- Things to do
A – In the xHCI crash report below, what call does the STM32-based device use to perform its hardware reset?
B – In the xHCI crash report below, rewrite the paragraph beginning "The xHCI host controller (xhci-hcd.2.auto" as a short bulleted list that keeps its main facts.
C – Resume the xHCI crash report below after its last line, writing what comes next in the same plain technical style.

- Text for analysis
..............................
-
Notifications
You must be signed in to change notification settings - Fork 75
Description
When using the UNO Q as a linux host to control a Klipper based 3D Printer all USB peripherals, connected via USB Hub, are disconnected when performing a Klipper service restart.
The xHCI host controller (xhci-hcd.2.auto, DWC3 at 0x04e00000) crashes permanently whenever a USB CDC-ACM device (STM32-based MCU running Klipper firmware) performs a hardware reset via NVIC_SystemReset(). The reset causes an abrupt USB disconnect mid-transaction. The xHCI controller attempts to stop the in-flight endpoint, hangs, and the kernel declares it dead — taking down the entire USB bus.
Devices connected
Bus 001 Device 002: ID 05e3:0610 Genesys Logic, Inc. Hub
Bus 001 Device 004: ID 1a40:0101 Terminus Technology Inc. Hub
Bus 001 Device 005: ID 1a40:0101 Terminus Technology Inc. Hub
Bus 001 Device 006: ID 04d9:8030 Holtek Semiconductor, Inc. BTT-HDMI5
Bus 001 Device 007: ID 090c:037c Silicon Motion, Inc. 300k Pixel Camera
Bus 001 Device 008: ID 1a40:0101 Terminus Technology Inc. Hub
Bus 001 Device 012: ID 1d50:614e OpenMoko, Inc. stm32f446xx (Klipper MCU)
Bus 001 Device 013: ID 1d50:614e OpenMoko, Inc. stm32g431xx (Klipper MCU)
Bus 001 Device 014: ID 1d50:614e OpenMoko, Inc. stm32h723xx (Klipper MCU)
Bus 001 Device 015: ID 1d50:614e OpenMoko, Inc. stm32g0b1xx (Klipper MCU)
dmesg
The crash is consistently triggered by one or more CDC-ACM devices disconnecting simultaneously, and always produces this sequence:
usb 1-1.3.1.1: USB disconnect, device number 10
usb 1-1.2.3: USB disconnect, device number 9
xhci-hcd xhci-hcd.2.auto: xHCI host not responding to stop endpoint command
xhci-hcd xhci-hcd.2.auto: xHCI host controller not responding, assume dead
xhci-hcd xhci-hcd.2.auto: HC died; cleaning up
usb 1-1: USB disconnect, device number 2
cdc_acm 1-1.3.1.1:1.1: acm_start_wb - usb_submit_urb(write bulk) failed: -19
usb 1-1.1: USB disconnect, device number 3
usb 2-1: USB disconnect, device number 2
usb 1-1.2: USB disconnect, device number 4
usb 1-1.2.1: USB disconnect, device number 6
usb 1-1.3: USB disconnect, device number 5
usb 1-1.3.1: USB disconnect, device number 8
usb 1-1.3.1.3: USB disconnect, device number 11
usb 1-1.4: USB disconnect, device number 7
The entire USB bus is lost. Recovery requires unbinding and rebinding the xHCI platform driver:
echo "xhci-hcd.2.auto" > /sys/bus/platform/drivers/xhci-hcd/unbind
sleep 2
echo "xhci-hcd.2.auto" > /sys/bus/platform/drivers/xhci-hcd/bind
What has been tried (does not fix the issue)
..............................
- Supplied information

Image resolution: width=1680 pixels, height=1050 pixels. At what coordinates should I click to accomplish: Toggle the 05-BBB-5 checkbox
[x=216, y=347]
..............................
- Responses
A – NVIC_SystemReset()

B –
- The xHCI host controller (xhci-hcd.2.auto, DWC3 at 0x04e00000) crashes permanently when a USB CDC-ACM device (an STM32-based MCU running Klipper firmware) resets via NVIC_SystemReset().
- The reset causes an abrupt USB disconnect mid-transaction.
- The controller tries to stop the in-flight endpoint and hangs.
- The kernel declares the controller dead, taking down the entire USB bus.

C –
The following DWC3 device tree quirks were added to the usb@4e00000 node in qrb2210-arduino-imola.dtb — all confirmed active via /proc/device-tree — but the crash persists:
- snps,parkmode-disable-ss-quirk — added per LKML patch for QCM2290
- snps,parkmode-disable-hs-quirk
- snps,dis_u3_susphy_quirk
Also attempted:
usbcore.autosuspend=-1kernel parameter- restart_method: command in Klipper (avoids DTR toggle, but MCU still executes NVIC_SystemReset() which causes the same abrupt disconnect)
Root cause analysis
The crash occurs because NVIC_SystemReset() on the MCU kills the USB peripheral mid-transaction without a graceful USB soft-disconnect. The xHCI controller then issues a "stop endpoint" command to an endpoint that has already been
invalidated. On this SoC's DWC3/xHCI implementation, that command never completes — the controller hangs for ~5 seconds and is then declared dead by the kernel.
The trigger is not specific to Klipper. Any USB CDC-ACM device that performs an abrupt hardware reset will reproduce this. The issue is in the xHCI driver's inability to time out and recover gracefully from a "stop endpoint" command when
the device has disappeared.
Similar crashes have been observed and fixed on other platforms by adding timeout handling to the xHCI stop endpoint command path, or by improving the DWC3 error recovery path. The existing XHCI_RESET_ON_RESUME quirk and similar mechanisms do not cover the surprise-disconnect + stuck-endpoint scenario.